(Stored items)
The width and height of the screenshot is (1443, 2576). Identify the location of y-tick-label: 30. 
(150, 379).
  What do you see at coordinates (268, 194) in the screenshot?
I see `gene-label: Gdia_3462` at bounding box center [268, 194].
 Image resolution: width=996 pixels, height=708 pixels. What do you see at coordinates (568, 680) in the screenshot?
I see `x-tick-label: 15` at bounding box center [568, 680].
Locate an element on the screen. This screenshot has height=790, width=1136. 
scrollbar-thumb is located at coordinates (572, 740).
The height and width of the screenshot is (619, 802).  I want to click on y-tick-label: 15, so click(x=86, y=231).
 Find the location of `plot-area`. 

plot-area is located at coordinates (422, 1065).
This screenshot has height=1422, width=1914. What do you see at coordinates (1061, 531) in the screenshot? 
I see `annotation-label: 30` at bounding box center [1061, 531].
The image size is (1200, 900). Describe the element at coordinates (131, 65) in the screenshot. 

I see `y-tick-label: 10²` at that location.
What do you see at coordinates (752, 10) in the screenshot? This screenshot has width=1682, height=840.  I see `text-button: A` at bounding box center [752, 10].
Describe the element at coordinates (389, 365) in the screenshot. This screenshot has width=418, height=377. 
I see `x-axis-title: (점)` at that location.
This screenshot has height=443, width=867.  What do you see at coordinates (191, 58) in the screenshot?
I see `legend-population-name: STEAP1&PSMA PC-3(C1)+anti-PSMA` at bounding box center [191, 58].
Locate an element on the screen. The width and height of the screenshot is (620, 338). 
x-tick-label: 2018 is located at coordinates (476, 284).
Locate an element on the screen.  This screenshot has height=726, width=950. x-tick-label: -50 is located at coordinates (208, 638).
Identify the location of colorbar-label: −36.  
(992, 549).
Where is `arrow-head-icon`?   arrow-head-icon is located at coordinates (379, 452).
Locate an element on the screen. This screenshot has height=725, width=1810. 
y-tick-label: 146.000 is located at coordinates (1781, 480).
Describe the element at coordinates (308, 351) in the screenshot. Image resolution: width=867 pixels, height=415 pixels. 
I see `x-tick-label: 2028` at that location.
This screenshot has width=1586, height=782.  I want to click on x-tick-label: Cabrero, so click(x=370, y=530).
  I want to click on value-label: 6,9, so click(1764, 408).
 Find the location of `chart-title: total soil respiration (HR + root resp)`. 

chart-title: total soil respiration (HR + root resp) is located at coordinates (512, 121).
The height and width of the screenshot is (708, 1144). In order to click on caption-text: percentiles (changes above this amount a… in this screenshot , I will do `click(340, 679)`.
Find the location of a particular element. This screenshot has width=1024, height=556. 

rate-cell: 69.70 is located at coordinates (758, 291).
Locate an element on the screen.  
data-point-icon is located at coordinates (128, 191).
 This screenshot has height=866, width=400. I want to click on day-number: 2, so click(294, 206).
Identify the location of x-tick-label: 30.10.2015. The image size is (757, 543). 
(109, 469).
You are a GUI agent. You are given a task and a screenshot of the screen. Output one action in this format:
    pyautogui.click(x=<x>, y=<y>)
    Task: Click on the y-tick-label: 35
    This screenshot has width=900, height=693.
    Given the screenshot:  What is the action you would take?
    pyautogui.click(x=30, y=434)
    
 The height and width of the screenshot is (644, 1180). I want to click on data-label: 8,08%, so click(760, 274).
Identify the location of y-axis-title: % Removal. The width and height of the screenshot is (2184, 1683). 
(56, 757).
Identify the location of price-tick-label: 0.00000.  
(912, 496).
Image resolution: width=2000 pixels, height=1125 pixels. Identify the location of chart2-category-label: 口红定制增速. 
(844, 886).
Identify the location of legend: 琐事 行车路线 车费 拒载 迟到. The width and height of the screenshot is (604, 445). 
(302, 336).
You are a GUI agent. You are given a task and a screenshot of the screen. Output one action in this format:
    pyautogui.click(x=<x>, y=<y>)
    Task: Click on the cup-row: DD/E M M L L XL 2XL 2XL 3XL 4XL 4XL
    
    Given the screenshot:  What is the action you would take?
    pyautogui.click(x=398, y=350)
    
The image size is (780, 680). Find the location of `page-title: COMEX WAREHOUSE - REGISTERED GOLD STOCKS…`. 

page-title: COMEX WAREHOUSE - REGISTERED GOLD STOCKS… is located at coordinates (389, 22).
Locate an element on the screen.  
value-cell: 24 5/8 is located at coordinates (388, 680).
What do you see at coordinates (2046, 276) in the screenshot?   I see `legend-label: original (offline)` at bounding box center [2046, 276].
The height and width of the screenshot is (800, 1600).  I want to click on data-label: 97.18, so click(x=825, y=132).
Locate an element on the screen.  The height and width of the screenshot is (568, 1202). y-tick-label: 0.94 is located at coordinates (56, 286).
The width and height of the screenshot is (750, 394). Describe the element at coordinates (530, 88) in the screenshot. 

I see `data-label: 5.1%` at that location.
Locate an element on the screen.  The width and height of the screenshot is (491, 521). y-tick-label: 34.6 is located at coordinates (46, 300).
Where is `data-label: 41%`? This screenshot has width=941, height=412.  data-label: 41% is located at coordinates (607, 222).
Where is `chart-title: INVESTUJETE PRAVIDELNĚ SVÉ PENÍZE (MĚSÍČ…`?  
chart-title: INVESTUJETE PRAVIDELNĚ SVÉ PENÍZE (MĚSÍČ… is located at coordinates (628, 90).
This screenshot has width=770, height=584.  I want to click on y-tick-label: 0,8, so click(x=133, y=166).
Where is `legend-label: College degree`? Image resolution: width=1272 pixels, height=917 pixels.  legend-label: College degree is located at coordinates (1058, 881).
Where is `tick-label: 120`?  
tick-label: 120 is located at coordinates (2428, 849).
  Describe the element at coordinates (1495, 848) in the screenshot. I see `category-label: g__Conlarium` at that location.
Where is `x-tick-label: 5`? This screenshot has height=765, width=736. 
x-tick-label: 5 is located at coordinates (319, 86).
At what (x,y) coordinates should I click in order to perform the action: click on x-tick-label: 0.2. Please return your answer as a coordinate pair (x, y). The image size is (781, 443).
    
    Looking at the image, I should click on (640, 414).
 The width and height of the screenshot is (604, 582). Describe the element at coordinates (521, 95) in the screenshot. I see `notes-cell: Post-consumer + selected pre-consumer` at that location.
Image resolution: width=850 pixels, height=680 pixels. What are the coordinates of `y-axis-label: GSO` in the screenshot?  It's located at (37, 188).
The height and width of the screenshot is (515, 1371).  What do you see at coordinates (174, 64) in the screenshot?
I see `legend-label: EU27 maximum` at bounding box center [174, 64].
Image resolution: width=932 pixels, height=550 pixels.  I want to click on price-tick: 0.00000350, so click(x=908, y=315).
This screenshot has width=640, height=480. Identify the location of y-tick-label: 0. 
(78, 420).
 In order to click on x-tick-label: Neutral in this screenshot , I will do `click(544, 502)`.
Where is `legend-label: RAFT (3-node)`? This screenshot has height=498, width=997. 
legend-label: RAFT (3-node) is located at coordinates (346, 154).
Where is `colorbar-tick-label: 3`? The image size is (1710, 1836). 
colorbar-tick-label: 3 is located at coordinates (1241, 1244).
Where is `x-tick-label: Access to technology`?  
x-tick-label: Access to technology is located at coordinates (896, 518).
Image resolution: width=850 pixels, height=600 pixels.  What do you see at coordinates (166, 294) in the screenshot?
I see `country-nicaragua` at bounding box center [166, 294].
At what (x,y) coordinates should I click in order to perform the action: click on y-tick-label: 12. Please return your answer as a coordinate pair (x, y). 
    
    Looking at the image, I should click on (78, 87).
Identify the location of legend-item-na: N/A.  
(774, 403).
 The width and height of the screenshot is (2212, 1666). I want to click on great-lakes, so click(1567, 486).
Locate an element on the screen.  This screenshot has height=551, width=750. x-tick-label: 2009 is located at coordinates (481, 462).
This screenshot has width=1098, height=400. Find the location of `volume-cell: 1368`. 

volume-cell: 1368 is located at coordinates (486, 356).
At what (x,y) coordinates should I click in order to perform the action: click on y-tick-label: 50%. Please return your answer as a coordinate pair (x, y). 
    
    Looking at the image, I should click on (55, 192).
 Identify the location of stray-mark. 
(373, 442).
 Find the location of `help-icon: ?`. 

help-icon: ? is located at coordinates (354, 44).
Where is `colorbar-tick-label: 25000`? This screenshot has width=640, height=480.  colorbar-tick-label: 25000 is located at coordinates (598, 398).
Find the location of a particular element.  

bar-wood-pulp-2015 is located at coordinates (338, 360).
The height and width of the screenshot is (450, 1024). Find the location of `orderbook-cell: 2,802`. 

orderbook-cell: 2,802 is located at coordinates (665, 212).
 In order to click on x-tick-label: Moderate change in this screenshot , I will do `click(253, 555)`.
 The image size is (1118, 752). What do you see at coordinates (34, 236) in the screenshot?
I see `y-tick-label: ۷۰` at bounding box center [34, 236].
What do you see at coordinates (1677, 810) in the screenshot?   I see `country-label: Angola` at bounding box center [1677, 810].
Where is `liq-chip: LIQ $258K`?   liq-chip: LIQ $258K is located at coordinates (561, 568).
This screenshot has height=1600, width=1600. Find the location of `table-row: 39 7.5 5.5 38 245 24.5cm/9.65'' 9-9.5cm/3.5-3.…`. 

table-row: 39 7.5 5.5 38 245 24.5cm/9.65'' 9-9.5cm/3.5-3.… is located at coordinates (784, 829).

_Work instruction_
Quote the entries from the line containing "is (781, 443)." through the line containing "legend-label: RAFT (3-node) is", including both of those lines.

_Solution to this problem_
At what (x,y) coordinates should I click in order to perform the action: click on x-tick-label: 0.2. Please return your answer as a coordinate pair (x, y). The image size is (781, 443).
    
    Looking at the image, I should click on (640, 414).
 The width and height of the screenshot is (604, 582). Describe the element at coordinates (521, 95) in the screenshot. I see `notes-cell: Post-consumer + selected pre-consumer` at that location.
Image resolution: width=850 pixels, height=680 pixels. What are the coordinates of `y-axis-label: GSO` in the screenshot?  It's located at (37, 188).
The height and width of the screenshot is (515, 1371).  What do you see at coordinates (174, 64) in the screenshot?
I see `legend-label: EU27 maximum` at bounding box center [174, 64].
Image resolution: width=932 pixels, height=550 pixels.  I want to click on price-tick: 0.00000350, so click(x=908, y=315).
This screenshot has width=640, height=480. Identify the location of y-tick-label: 0. 
(78, 420).
 In order to click on x-tick-label: Neutral in this screenshot , I will do `click(544, 502)`.
Where is `legend-label: RAFT (3-node)`? This screenshot has height=498, width=997. 
legend-label: RAFT (3-node) is located at coordinates (346, 154).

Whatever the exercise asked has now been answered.